When my son was even younger, we tried "cry it out" with absolutely no positive results. The child can outlast me; this is one battle of wills that he wins hands down, and I have to admit I'm a little upset by how I can't handle the screeching.

But right now, he's upstairs, upset at having to go to bed at all, and I'm downstairs, guiltily unable to turn off the monitor, trying to get my work done.

This sucks.

Now, his wail changes: "Mama, Mama, Mama, Maaaammmmaaaaaaaaa...."

This sucks even more.

The big kids are at their mom and step dad's house, so I don't have to worry about him waking them up. (Why do I worry about it? Because a sleep-deprived teenager or two is not something I particularly want to add to my work-life juggle right now.) My 4-year-old is fast asleep, enveloped in a cloud of the rose-scented perfume that I spray around her room to ward off monsters and bad dreams (she believes in it, so it works, even though it's cloying and permeates everything in her closet).

My 2-year-old isn't old enough to be swayed by cheap perfume. He's never been into his stuffed animals or a blanket or a pacifier, instead preferring to hold one little paw to my cheek at all times, even as an infant. It's sweet and adorable and frustrating when bills are due and work is waiting to be done in order to pay them. I feel guilty for being frustrated by this simple need of his -- the need to be close to his Mama, the inability to find comfort elsewhere -- especially when I know, from our older kids, that 10 years from now I'll wish I could comfort him so easily.

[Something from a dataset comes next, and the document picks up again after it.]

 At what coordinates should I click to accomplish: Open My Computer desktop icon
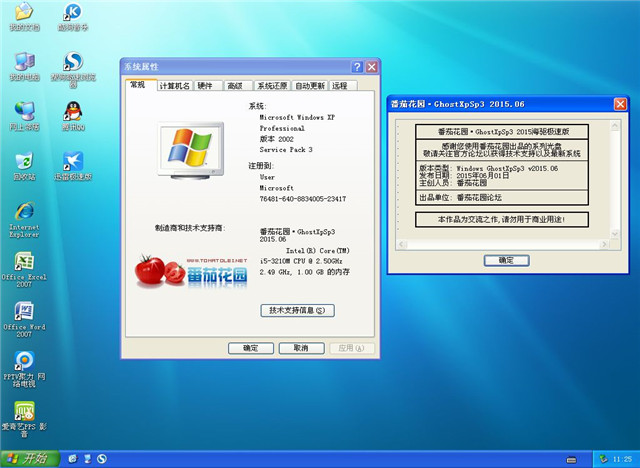click(x=23, y=62)
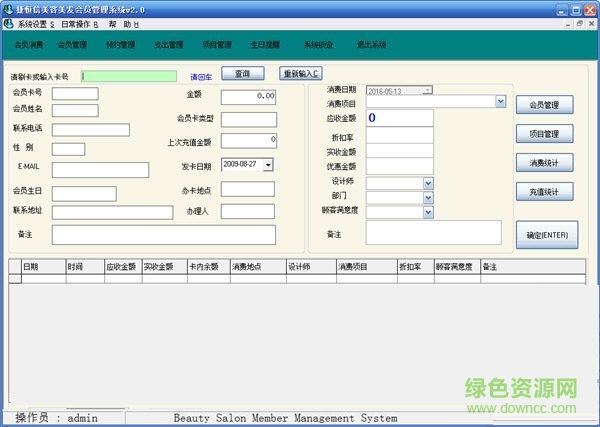This screenshot has width=600, height=427.
Task: Click 退出系统 in the green toolbar
Action: (x=371, y=45)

Tonight, though, I grit my teeth and count to 10, again and again, willing myself to wait five more minutes before capitulating. I know he is safe and warm and full and dry. I know that he is tired, and needs to sleep. I force myself to work, wondering where that line is between cuddling and coddling, between soothing and spoiling, and whether I'm anywhere near it.

Fifteen minutes pass -- only 15? -- and I hear silence in the monitor. I wait a few more minutes before going upstairs to check on him. I pull the sheets up around his fleece-clad little self and kiss his completely dry, surprisingly not-at-all tear-stained cheek. Battle of wills. But, this time, I've won.

I think. Maybe.

What do you do when you have to work, your child has to sleep, and you can't seem to make either thing happen? Single Working Moms, please weigh in -- how do you do it?